- Born: November 16, 1946
- Died: June 18, 2011 (aged 64)
- Education: University of California, Berkeley
- Occupations: Chef, Food Writer
- Relatives: Ben Fong-Torres (brother); Tina Dong Pavao (daughter);

= Shirley Fong-Torres =

American chef and writer

Shirley Fong-Torres (November 16, 1946 - June 18, 2011) was a chef, tour operator, and popular travel and food writer based in San Francisco, California, US.

== Early life ==
Fong-Torres was born on November 16, 1946. Her father was Ricardo Torres.

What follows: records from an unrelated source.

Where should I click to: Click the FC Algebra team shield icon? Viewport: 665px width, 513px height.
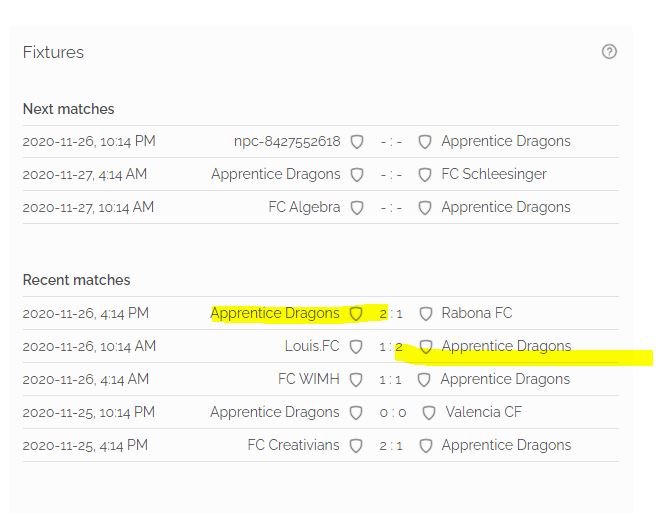tap(357, 208)
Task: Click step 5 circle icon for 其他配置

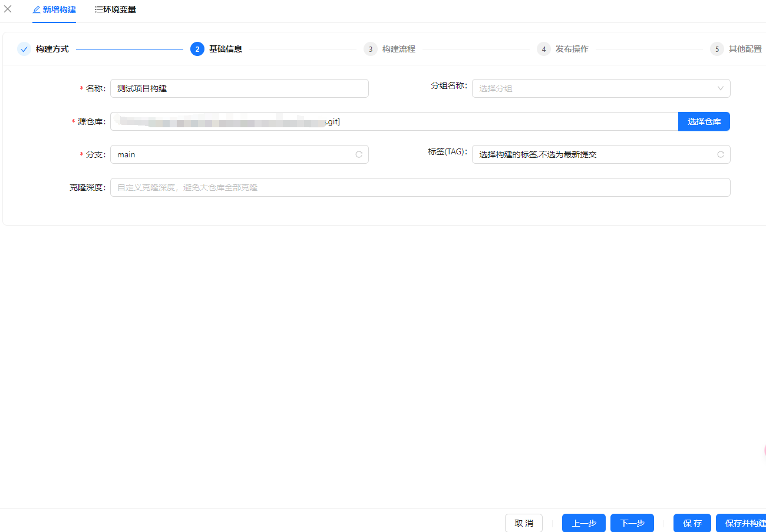Action: click(717, 49)
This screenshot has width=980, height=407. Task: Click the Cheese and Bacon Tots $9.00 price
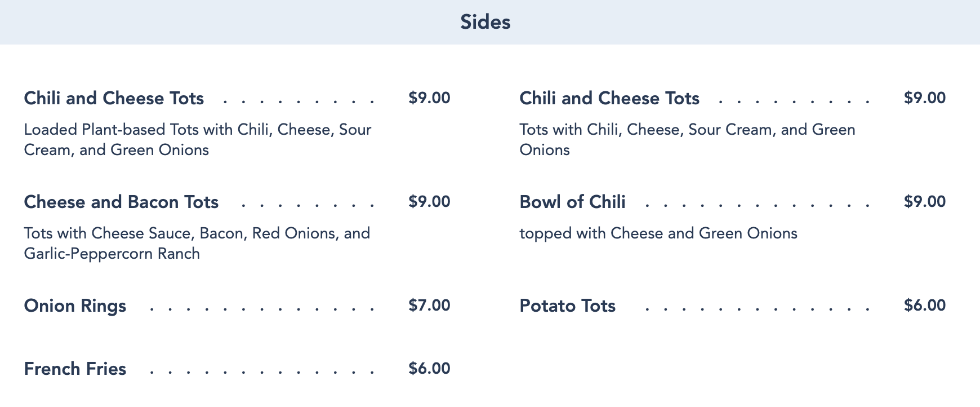tap(429, 202)
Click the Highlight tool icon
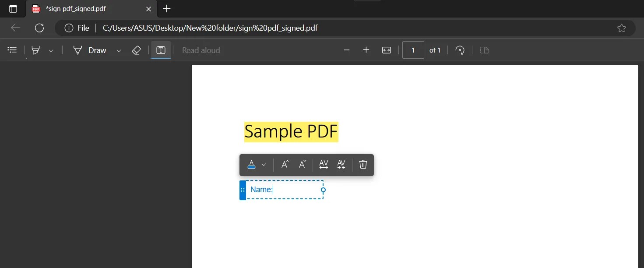 [x=35, y=50]
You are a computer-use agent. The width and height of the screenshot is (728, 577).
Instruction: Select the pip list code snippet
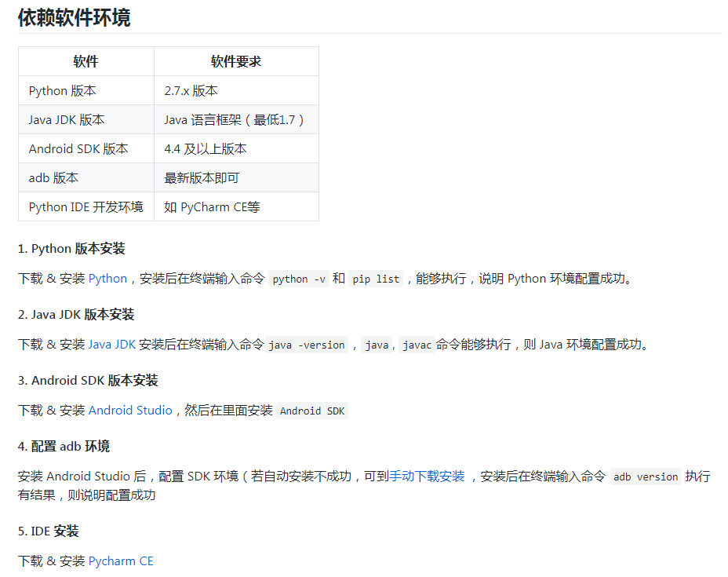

Due to the Chinese Exclusion Act, Fong-Torres' father (born Fong Kwok Seung), changed his surname to Torres and posed as a Filipino in order to immigrate to the United States. His family later adopted the hyphenated surname, Fong-Torres. As a child, she worked in her father's restaurants in Hayward and Oakland's Chinatown.

== Education ==
Fong-Torres was a graduate of Oakland High School and the University of California, Berkeley.

== Career ==
Early in her career, Fong-Torres worked at Levi Strauss as an operations manager in women's merchandising and taught middle school. She later founded Wok Wiz Chinatown Tours (1987), which still offers cultural and culinary themed tours to locals and tourists. She developed the popular specialty tour "I Can't Believe I Ate My Way Through Chinatown." Wok Wiz Chinatown Tours continues today, led by her daughter, Tina Dong Pavao.

Fong-Torres published four books: Wok Wiz Chinatown Tour Cookbook [1988], San Francisco Chinatown: A Walking Tour [1991, China Books], In The Chinese Kitchen With Shirley Fong-Torres [1993, Pacific View Press], and The Woman Who Ate Chinatown [2008].

== Personal life ==
Fong-Torres' brother Ben Fong-Torres is an American rock journalist, author, and broadcaster.

Fong-Torres died of leukemia on June 18, 2011.